DESCRIPTION OF THE TASK:
Please retype the records word for word, from the start of the records down to the line that contains "click(x=17, y=46)", both included.

● ● ● ● ●

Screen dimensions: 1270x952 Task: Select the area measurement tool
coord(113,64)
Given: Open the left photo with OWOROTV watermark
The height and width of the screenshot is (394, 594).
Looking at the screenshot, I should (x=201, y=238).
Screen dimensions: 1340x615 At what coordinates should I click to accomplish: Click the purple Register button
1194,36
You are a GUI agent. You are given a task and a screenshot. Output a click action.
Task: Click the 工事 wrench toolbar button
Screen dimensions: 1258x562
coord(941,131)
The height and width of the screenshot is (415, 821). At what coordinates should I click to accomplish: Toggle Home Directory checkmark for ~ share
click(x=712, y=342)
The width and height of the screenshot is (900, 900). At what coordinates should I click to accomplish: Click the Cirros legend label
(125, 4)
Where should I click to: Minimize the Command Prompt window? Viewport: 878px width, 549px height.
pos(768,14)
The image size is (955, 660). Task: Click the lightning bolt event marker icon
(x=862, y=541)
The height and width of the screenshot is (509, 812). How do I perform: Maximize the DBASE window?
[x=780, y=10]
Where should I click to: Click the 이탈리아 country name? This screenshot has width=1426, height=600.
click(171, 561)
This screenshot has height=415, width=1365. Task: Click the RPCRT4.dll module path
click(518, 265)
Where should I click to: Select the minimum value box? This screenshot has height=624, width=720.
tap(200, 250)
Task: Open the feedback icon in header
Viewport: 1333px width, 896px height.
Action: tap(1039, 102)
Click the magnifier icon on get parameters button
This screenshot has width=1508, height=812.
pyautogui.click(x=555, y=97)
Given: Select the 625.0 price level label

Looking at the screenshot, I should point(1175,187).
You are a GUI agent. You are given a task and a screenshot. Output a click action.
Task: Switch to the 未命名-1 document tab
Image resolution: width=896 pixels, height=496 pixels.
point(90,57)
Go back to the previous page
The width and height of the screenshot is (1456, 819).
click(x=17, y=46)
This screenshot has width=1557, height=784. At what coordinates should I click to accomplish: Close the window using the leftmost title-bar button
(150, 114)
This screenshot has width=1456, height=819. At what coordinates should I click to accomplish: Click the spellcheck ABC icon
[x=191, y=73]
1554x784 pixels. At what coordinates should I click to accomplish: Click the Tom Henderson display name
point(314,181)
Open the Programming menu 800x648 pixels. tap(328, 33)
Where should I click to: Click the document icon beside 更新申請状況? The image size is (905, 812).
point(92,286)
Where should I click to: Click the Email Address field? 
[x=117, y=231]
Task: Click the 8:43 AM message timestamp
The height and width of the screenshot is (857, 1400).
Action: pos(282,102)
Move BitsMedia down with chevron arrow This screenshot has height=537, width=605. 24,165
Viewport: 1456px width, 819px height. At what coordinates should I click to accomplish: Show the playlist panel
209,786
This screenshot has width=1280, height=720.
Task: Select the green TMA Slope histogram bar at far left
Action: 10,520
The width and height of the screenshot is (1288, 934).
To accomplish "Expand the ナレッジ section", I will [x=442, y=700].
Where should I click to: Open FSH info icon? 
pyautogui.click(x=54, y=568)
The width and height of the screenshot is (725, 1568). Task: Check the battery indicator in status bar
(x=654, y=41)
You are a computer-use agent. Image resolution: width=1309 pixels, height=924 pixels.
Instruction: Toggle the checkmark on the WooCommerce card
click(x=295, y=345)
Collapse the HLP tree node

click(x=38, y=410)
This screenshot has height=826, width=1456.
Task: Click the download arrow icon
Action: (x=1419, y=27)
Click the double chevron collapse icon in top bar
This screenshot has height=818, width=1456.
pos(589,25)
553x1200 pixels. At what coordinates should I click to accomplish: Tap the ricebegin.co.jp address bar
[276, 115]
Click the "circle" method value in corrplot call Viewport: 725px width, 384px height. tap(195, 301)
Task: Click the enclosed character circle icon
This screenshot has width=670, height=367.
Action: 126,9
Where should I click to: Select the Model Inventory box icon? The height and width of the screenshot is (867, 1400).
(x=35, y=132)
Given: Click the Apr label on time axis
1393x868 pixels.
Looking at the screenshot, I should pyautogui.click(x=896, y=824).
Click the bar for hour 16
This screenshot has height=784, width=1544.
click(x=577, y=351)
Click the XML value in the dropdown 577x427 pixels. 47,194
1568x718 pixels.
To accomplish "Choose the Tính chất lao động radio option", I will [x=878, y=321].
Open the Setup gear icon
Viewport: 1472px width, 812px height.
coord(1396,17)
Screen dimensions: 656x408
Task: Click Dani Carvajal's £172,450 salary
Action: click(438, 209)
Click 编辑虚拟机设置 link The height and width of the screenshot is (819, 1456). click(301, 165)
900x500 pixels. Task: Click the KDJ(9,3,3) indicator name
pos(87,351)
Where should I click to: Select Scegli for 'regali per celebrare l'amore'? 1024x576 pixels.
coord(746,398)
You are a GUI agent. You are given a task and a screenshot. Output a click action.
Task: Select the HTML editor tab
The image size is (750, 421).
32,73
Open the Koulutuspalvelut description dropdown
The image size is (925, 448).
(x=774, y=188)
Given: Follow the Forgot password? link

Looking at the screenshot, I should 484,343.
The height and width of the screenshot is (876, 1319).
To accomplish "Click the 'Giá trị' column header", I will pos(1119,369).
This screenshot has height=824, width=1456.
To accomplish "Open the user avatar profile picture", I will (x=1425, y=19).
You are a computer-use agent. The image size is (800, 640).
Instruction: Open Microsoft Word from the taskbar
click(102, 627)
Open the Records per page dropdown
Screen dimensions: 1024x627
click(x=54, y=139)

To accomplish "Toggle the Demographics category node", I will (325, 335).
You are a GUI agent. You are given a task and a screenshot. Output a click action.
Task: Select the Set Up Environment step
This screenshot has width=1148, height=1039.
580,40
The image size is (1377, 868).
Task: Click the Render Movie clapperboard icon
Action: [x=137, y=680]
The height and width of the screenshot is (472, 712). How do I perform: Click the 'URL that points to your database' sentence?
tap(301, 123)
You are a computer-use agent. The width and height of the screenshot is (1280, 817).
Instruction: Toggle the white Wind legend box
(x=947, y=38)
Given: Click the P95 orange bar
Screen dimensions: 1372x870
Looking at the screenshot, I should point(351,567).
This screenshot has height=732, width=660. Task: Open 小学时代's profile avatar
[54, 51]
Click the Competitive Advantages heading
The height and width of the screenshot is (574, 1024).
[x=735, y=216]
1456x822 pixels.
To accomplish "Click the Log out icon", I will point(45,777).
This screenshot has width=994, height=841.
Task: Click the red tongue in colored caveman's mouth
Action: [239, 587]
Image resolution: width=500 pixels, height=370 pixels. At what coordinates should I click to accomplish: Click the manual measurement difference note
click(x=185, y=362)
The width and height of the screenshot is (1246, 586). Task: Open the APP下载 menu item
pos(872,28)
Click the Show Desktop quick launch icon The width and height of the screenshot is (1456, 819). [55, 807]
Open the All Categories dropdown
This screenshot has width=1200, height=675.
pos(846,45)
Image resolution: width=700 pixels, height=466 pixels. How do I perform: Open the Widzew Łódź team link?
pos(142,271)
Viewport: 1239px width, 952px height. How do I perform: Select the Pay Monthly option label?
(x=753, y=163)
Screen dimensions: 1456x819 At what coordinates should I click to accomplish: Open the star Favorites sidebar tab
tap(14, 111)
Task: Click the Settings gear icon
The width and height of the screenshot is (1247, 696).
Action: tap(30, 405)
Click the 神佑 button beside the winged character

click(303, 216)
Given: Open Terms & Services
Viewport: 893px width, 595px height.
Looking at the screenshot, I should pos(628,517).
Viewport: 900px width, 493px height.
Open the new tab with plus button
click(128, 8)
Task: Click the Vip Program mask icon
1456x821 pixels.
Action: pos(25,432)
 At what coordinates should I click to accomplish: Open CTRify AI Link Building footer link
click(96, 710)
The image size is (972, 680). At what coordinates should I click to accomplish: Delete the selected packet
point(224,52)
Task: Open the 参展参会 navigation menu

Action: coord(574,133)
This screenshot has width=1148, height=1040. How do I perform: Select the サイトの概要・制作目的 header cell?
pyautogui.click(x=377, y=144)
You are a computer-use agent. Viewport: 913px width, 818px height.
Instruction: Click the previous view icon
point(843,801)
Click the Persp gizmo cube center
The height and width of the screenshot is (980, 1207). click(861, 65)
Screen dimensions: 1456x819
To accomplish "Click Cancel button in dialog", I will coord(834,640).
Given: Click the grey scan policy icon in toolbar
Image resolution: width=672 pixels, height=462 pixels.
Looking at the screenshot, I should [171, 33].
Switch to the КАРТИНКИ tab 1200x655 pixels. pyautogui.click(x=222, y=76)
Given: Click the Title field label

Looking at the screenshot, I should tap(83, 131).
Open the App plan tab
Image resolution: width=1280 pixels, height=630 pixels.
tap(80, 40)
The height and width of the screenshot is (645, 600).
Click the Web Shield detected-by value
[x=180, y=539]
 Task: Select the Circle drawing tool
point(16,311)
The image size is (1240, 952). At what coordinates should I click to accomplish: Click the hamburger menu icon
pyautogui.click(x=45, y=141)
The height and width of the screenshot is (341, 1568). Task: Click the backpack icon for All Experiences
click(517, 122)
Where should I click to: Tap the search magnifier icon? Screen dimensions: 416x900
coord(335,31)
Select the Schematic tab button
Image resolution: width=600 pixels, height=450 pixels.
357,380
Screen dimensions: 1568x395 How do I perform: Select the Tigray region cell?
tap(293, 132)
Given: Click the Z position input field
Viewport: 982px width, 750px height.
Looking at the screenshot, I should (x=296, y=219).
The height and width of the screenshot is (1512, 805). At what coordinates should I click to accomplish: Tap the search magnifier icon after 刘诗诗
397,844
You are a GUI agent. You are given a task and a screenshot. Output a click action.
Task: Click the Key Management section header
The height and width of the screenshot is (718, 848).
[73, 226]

● ● ● ● ●

THE COMPLETED TASK:
Screen dimensions: 1270x952 Task: Select the area measurement tool
coord(113,64)
Given: Open the left photo with OWOROTV watermark
The height and width of the screenshot is (394, 594).
Looking at the screenshot, I should (x=201, y=238).
Screen dimensions: 1340x615 At what coordinates should I click to accomplish: Click the purple Register button
1194,36
You are a GUI agent. You are given a task and a screenshot. Output a click action.
Task: Click the 工事 wrench toolbar button
Screen dimensions: 1258x562
coord(941,131)
The height and width of the screenshot is (415, 821). At what coordinates should I click to accomplish: Toggle Home Directory checkmark for ~ share
click(x=712, y=342)
The width and height of the screenshot is (900, 900). At what coordinates should I click to accomplish: Click the Cirros legend label
(125, 4)
Where should I click to: Minimize the Command Prompt window? Viewport: 878px width, 549px height.
pos(768,14)
The image size is (955, 660). Task: Click the lightning bolt event marker icon
(x=862, y=541)
The height and width of the screenshot is (509, 812). How do I perform: Maximize the DBASE window?
[x=780, y=10]
Where should I click to: Click the 이탈리아 country name? This screenshot has width=1426, height=600.
click(171, 561)
This screenshot has height=415, width=1365. Task: Click the RPCRT4.dll module path
click(518, 265)
Where should I click to: Select the minimum value box? This screenshot has height=624, width=720.
tap(200, 250)
Task: Open the feedback icon in header
Viewport: 1333px width, 896px height.
Action: tap(1039, 102)
Click the magnifier icon on get parameters button
This screenshot has width=1508, height=812.
pyautogui.click(x=555, y=97)
Given: Select the 625.0 price level label

Looking at the screenshot, I should point(1175,187).
You are a GUI agent. You are given a task and a screenshot. Output a click action.
Task: Switch to the 未命名-1 document tab
Image resolution: width=896 pixels, height=496 pixels.
point(90,57)
Go back to the previous page
The width and height of the screenshot is (1456, 819).
click(x=17, y=46)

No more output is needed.